Stuart and Tritt's recent "No Hats" tour poked fun at the concept and reinforced Stuart's torch-bearing litany that "Hillbilly" music traditions must not be muscled aside by Adult Contemporary-sounding crossover ambitions.

Both Stuart and Stone use blues and rock elements in their songs, but never to the point where it overwhelms the country style.

The irony is that the current country music Renaissance is reminiscent of the early 1950s when young country singers infatuated with blues styles married the two traditions and produced a high-spirited offspring known as "Rock-A-Billy" or "Rock 'n' Roll."

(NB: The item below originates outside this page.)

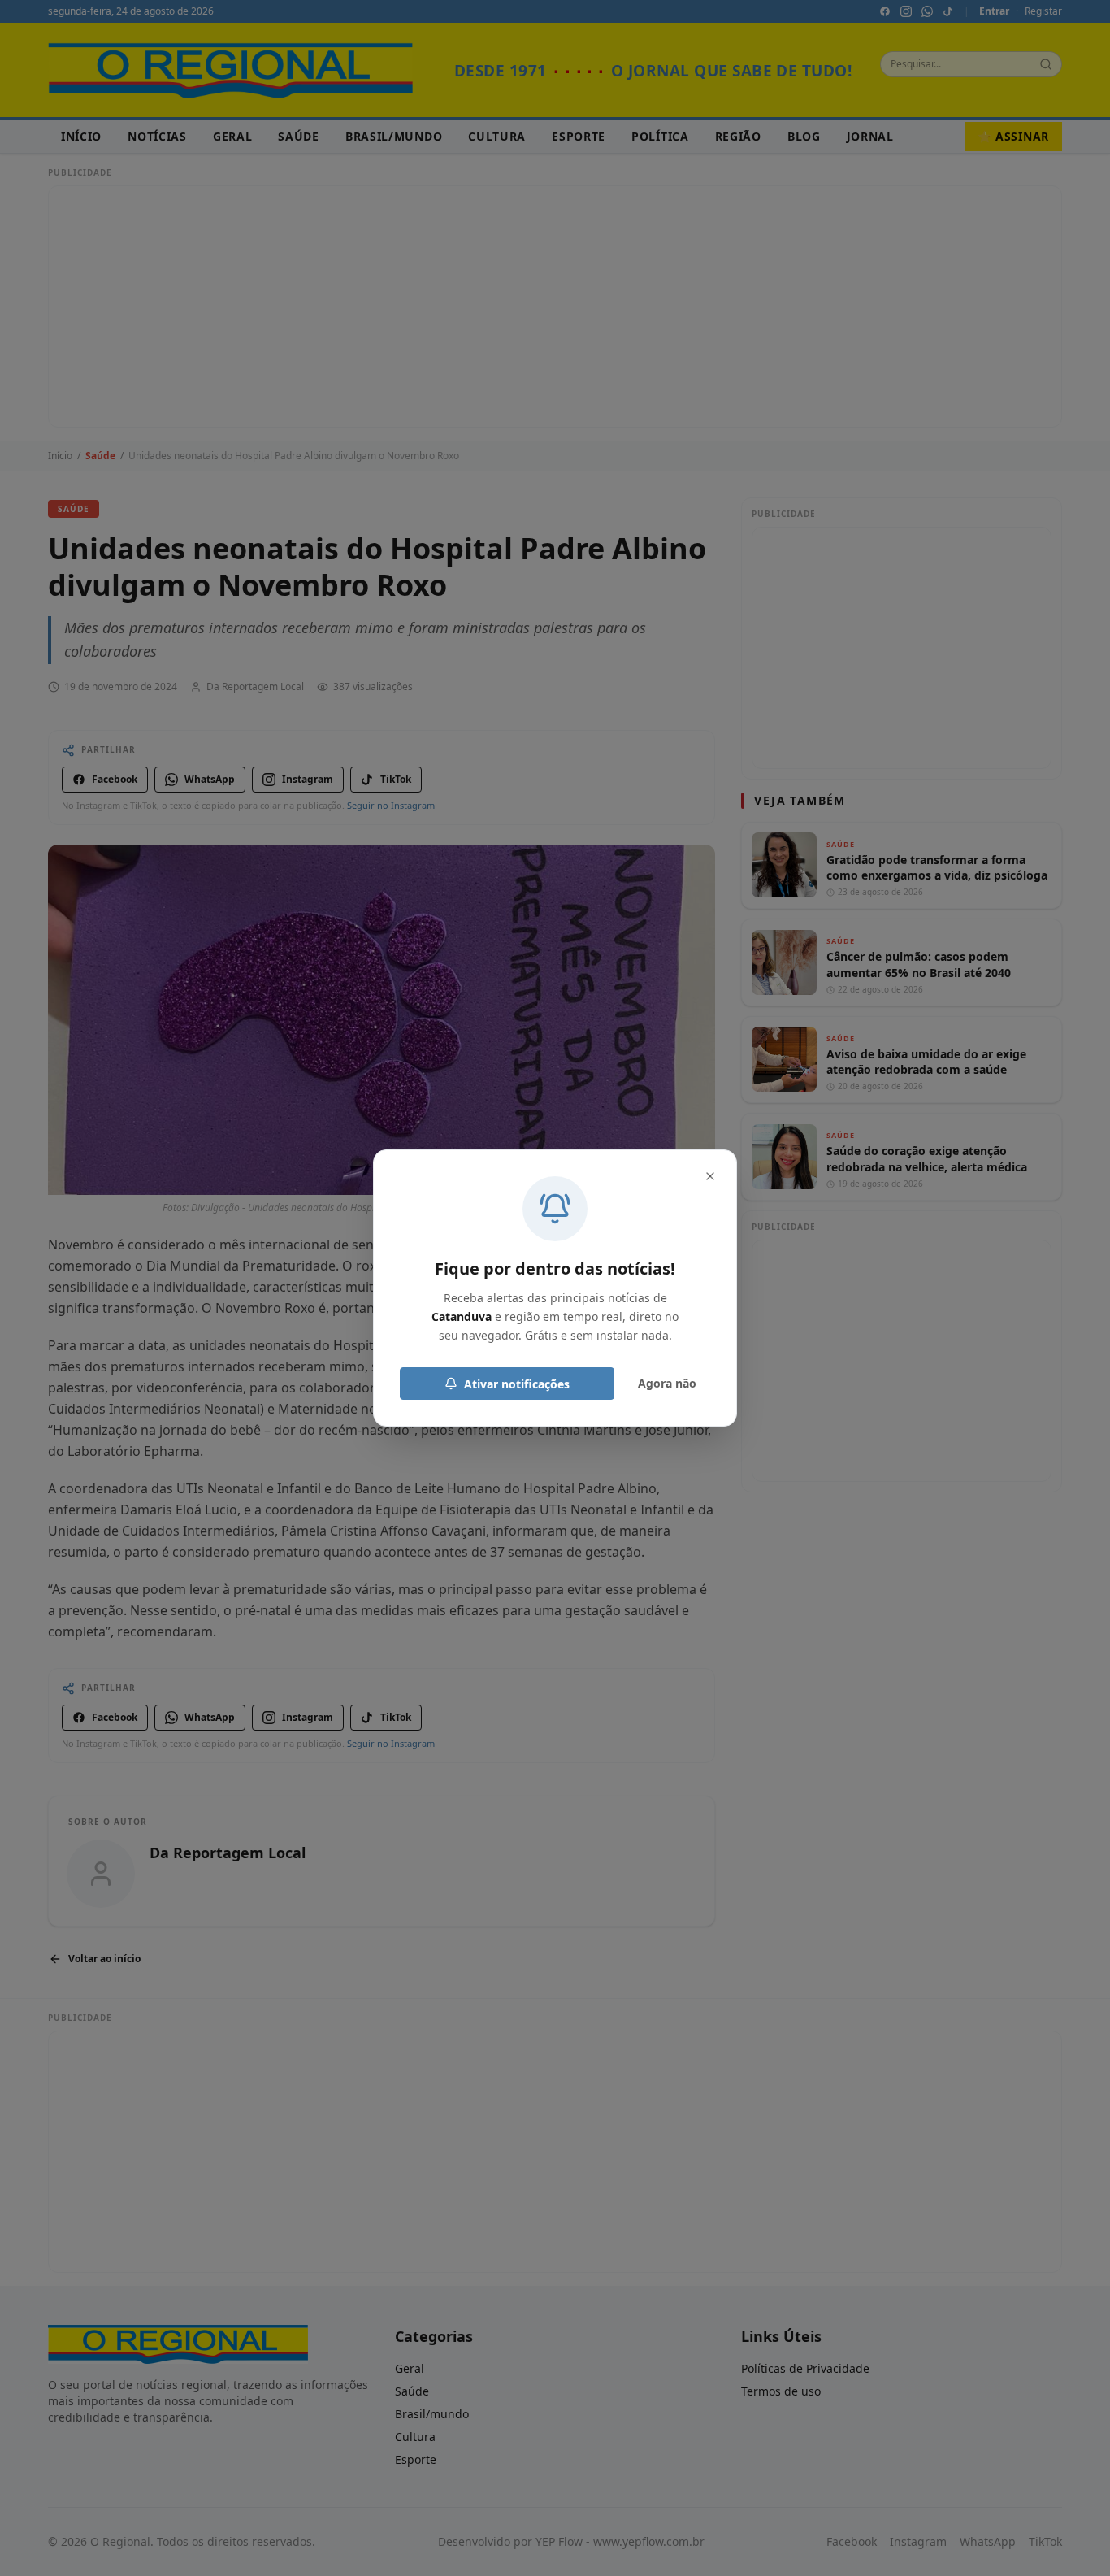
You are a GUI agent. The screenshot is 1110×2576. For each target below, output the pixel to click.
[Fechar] (710, 1176)
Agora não (667, 1383)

Stone opened his 75-minute set with Stevie Ray Vaughan's adrenaline-pumping "The House Is Rocking," followed immediately by his current single "Warning Labels"--a pure country ditty that playfully suggests that sad country songs, like cigarettes and films, should have warning labels.

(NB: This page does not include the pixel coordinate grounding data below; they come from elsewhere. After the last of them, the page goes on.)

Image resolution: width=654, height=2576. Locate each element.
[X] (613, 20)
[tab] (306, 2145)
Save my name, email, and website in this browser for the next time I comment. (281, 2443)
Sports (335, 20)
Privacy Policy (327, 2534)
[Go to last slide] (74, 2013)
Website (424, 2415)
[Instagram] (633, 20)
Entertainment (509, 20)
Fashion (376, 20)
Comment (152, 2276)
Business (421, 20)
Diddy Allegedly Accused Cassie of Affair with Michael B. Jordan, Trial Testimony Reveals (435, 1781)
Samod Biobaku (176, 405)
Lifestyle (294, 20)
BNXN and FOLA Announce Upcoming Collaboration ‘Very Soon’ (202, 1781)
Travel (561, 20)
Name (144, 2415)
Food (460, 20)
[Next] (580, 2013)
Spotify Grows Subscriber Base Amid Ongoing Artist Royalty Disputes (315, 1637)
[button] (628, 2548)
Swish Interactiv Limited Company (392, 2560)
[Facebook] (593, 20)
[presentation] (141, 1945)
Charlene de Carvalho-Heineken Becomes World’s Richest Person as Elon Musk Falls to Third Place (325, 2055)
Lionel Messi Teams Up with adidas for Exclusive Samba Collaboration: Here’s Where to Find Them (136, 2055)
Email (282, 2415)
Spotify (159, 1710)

Stuart and his band, dressed in rhinestone shirts and black and white cowboy boots--looking like the Byrds from their "Sweetheart of the Rodeo" period--kicked off their set with "Back To The Country," a back-to-the-basics song brimming with lots of pedal steel, fiddle and razor-sharp drumming.

Despite the heat and humidity, the two country standard bearers juiced up the energy and excitement level with rolling peals of country thunder balanced by sweetly moist love songs.

"Tempted," with its Buddy Holly rhythm chords, was a perfect example of Stuart's mixture of traditional country with rock elements. He likes to brag, "We're like The Rolling Stones of country music--we're loud and you can't take us everywhere."

His major guitar chops and encyclopedic knowledge of country music are topped off with a great sense of humor and boundless energy.

It was obvious that both performers love their fans and the feeling is more than reciprocated. I took little effort for Darlene Amberge, president of The Make-A-Wish Foundation, to persuade Stone to fulfill Lucy Gonzalez' wish, thrilling the young fan by bringing her on stage with him.

More than an hour after the concert had ended, the "instamatic and roses" fans were still milling around Marty Stuart's big black tour bus (formerly owned by Country legend Ernest Tubb), getting autographs and jawing with their heroes. It may not be cool to like country, but there's no denying the music is hot.